Basically, my friend was duped by A.N.S.W.E.R. as were a good many of the Latino demonstrators yesterday and last week. Further, the Latino demonstrators may soon discover that these Stalinist organized demonstrations may actually have a more sinister purpose. The ignorant MSM has failed to detect the massive backlash that's building among American citizens of all stripes who are absolutely disgusted that what they thought was their government, the one that supposedly represents them, is prepared to file capitulation legislation effectively proclaiming that illegal immigration is a fine thing. Such a backlash could grow to the point where the hard left could delcare "class warfare," which is precisely what their agenda is.

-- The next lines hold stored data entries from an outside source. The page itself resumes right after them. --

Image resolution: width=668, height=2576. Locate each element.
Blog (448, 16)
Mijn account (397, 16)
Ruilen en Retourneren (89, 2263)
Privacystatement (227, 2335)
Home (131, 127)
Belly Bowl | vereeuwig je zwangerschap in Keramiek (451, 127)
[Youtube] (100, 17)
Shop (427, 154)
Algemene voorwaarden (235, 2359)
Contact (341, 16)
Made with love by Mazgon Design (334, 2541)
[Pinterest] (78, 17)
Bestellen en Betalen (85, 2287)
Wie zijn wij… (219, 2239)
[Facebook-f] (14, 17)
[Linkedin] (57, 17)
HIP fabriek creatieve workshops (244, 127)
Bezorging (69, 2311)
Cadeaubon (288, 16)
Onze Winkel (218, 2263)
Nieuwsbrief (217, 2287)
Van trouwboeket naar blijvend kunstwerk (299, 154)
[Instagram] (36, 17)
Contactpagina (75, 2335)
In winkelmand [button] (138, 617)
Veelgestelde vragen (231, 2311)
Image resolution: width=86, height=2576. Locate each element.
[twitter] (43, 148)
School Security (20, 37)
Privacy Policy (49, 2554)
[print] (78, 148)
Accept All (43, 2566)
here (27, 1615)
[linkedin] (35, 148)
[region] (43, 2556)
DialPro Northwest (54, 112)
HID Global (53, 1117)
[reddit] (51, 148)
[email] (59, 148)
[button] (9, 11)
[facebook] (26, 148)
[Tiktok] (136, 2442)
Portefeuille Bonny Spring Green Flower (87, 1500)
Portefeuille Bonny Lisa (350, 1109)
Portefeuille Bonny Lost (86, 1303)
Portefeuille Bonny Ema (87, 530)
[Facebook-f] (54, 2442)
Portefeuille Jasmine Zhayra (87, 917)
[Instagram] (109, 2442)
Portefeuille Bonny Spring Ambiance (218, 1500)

This, of course, is a goal as well for the hard left Democrats who believe that every Latino they can register to vote will perpetually cast a vote for them. That's just swell, and an excellent way to rebuild a dying party. But what kind of message are these Dems sending to new citizens and old about respect for the law and the value of citizenship? The Dems, frankly, don't care. The Republicans are wimping out. But the vast majority of U.S. citizens are very, very afraid of what this means. And they're not racists, as any lefty will try to convince you that they are. Rather, they are deathly afraid of the chaos that will begin to reign in this country when a vast and increasing number of outsiders have a stake neither in our country nor its ideals. If they say nothing, their fears will be fulfilled. If they themselves take to the street, the Stalinists will declare class warfare and things could get violent. Both of which would suit the left just fine. These are despicable people.

Laws only work when they're enforced. What's being proposed here in terms of immigration is the legal equivalent of lowering the basket to 6 ft in the NBA, or bringing the outfield fence in about 200 ft in major league baseball. Suddenly, there's no longer any point buying tickets or in playing the game.

And that's what A.N.S.W.E.R. really wants. The complete breakdown of our society. So their Stalinist cohorts can win without firing a shot. This is the perfection of the Gramscian approach. But few ever saw this one coming.